White topping involves laying a layer of pavement quality cement (PQC) over the existing asphalt pavement after drilling it. The cement cover can be laid using a normal paving machine. 
“Unlike asphalt, cement loves water. Hence, the road surface doesn’t break due to heavy rain or flooding. The thickness of M40-grade PQC on the road can be around 100mm-300mm, depending on the traffic and types of vehicles plying on it,” Kurian said.

“It usually takes around 14 days for the cement to fix completely. However, using the technology, the work can be completed in seven days. If initial issues are not taken into consideration, people will have a permanent solution to their travelling woes,” he said.

Higher cost
‘White topping’ a road costs 30 per cent higher than the cost of laying an asphalt road. Constructing a 1-km-long and 8-m-wide stretch of a road using the technology costs `1.3 crore.“The concrete overlays will have lesser pavement deflection resulting in reduced vehicle fuel consumption. It will also reduce vehicle emissions. Road visibility even at low light will be higher on PQC roads. With better visibility, braking distance of vehicles will come down in wet and dry conditions,” he said.

“Unlike asphalt roads, concrete overlays can also be recycled. The cement content can be reduced by 50 per cent using GCBS or fly ash. On both sides of the road, tiles are paved to ease any pipe repair work. Service ducts will be available below the roads to allow cables and pipelines,” Kurian said.

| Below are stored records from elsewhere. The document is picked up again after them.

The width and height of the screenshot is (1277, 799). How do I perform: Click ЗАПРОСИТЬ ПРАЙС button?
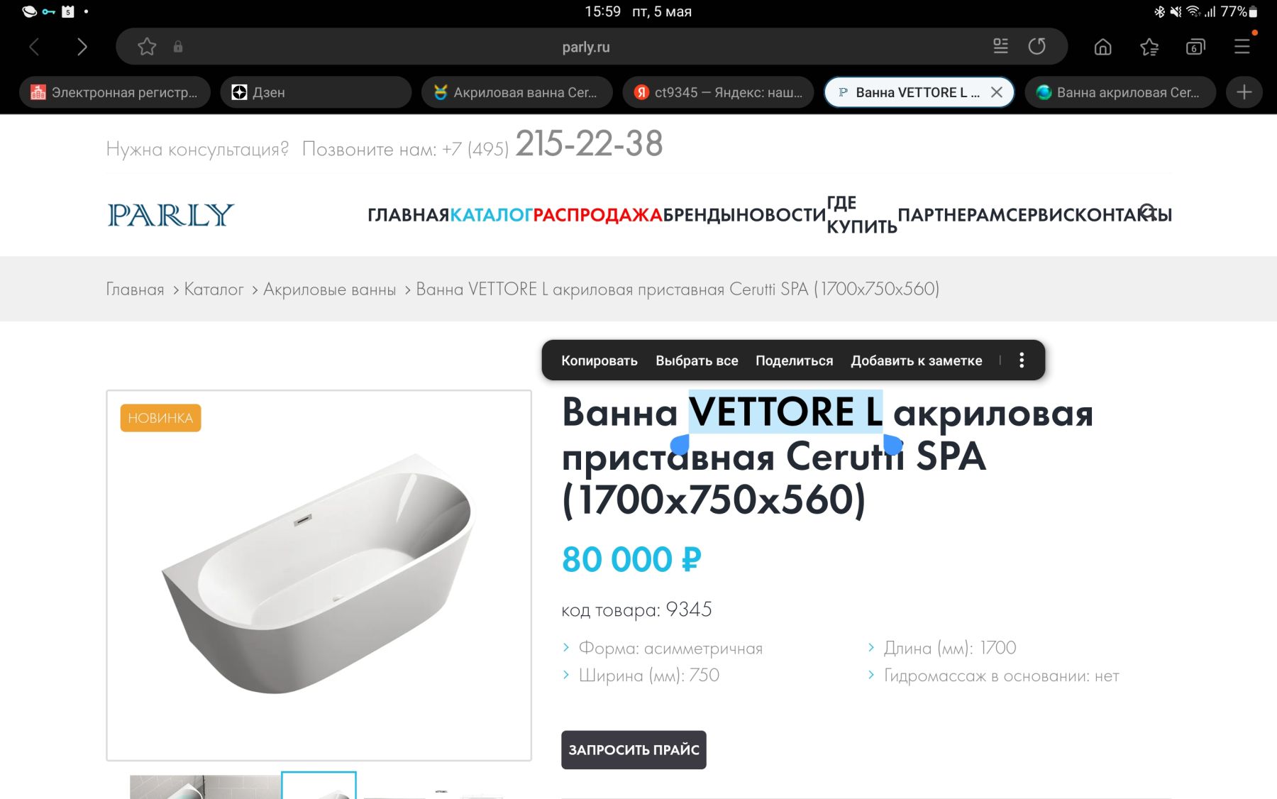click(x=634, y=750)
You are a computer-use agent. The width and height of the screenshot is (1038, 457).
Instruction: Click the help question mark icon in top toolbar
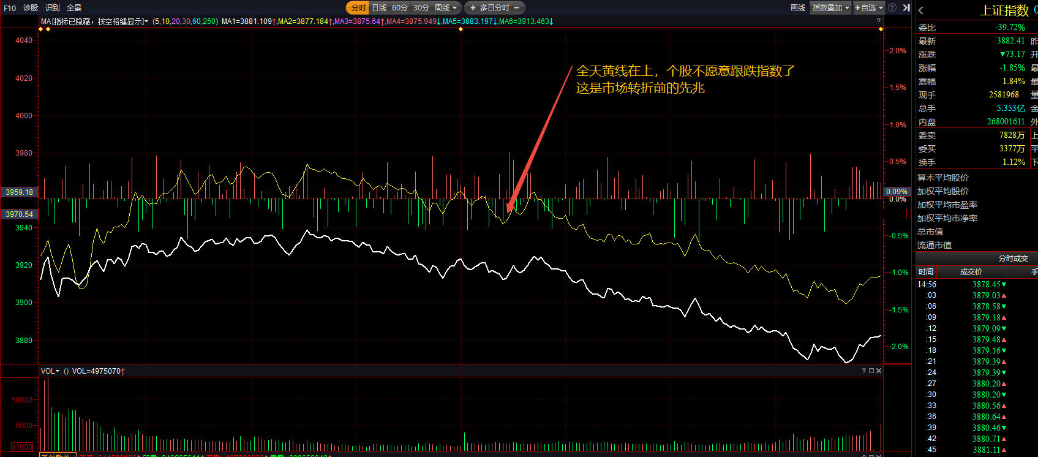tap(892, 8)
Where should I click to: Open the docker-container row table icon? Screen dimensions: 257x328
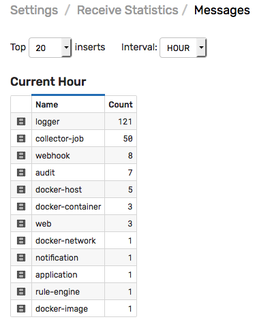[21, 207]
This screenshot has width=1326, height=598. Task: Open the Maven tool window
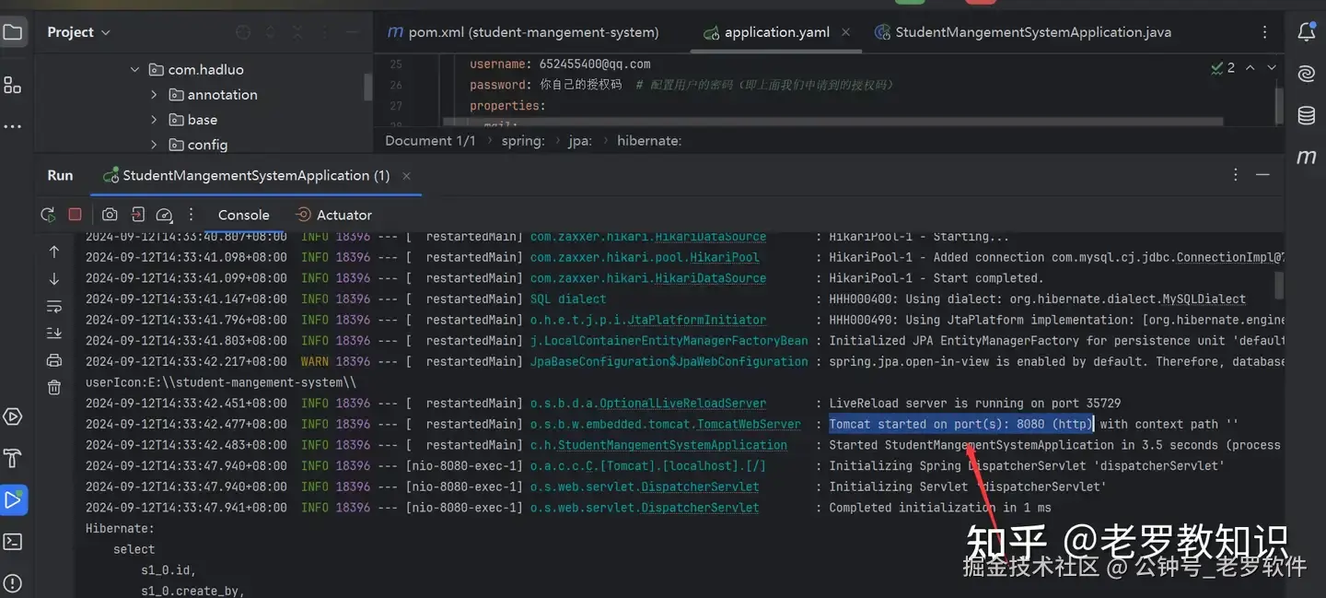point(1306,157)
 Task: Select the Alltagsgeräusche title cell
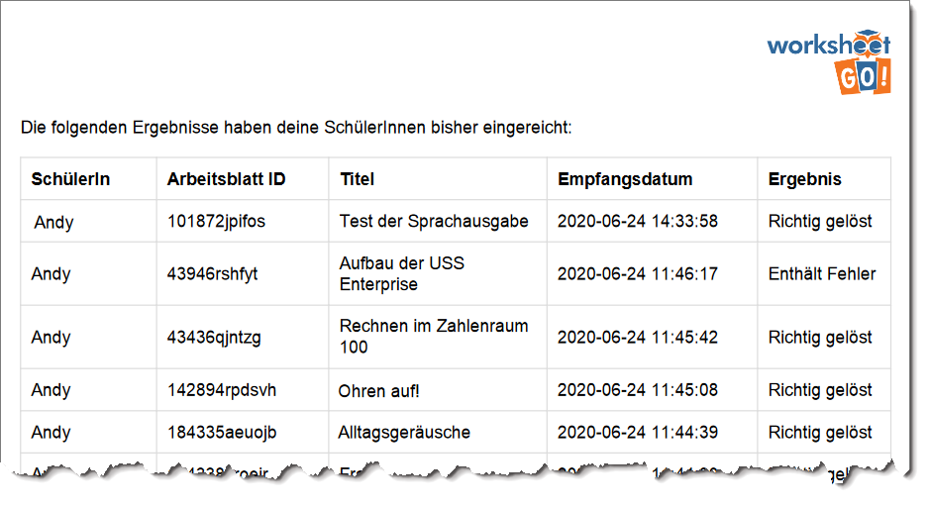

In Kochi, the road stretch from HMT Junction to Manalimukku was laid using white topping technology. Four years since the construction of the 5-km road was completed, no potholes or damage have been reported till now. “The first PQC road was constructed in Pune around 10 years back. White topping work of national highways is over in Bengaluru. Our Public Works minister had visited the NH in Bengaluru and expressed interest to introduce the same technology here,” he said.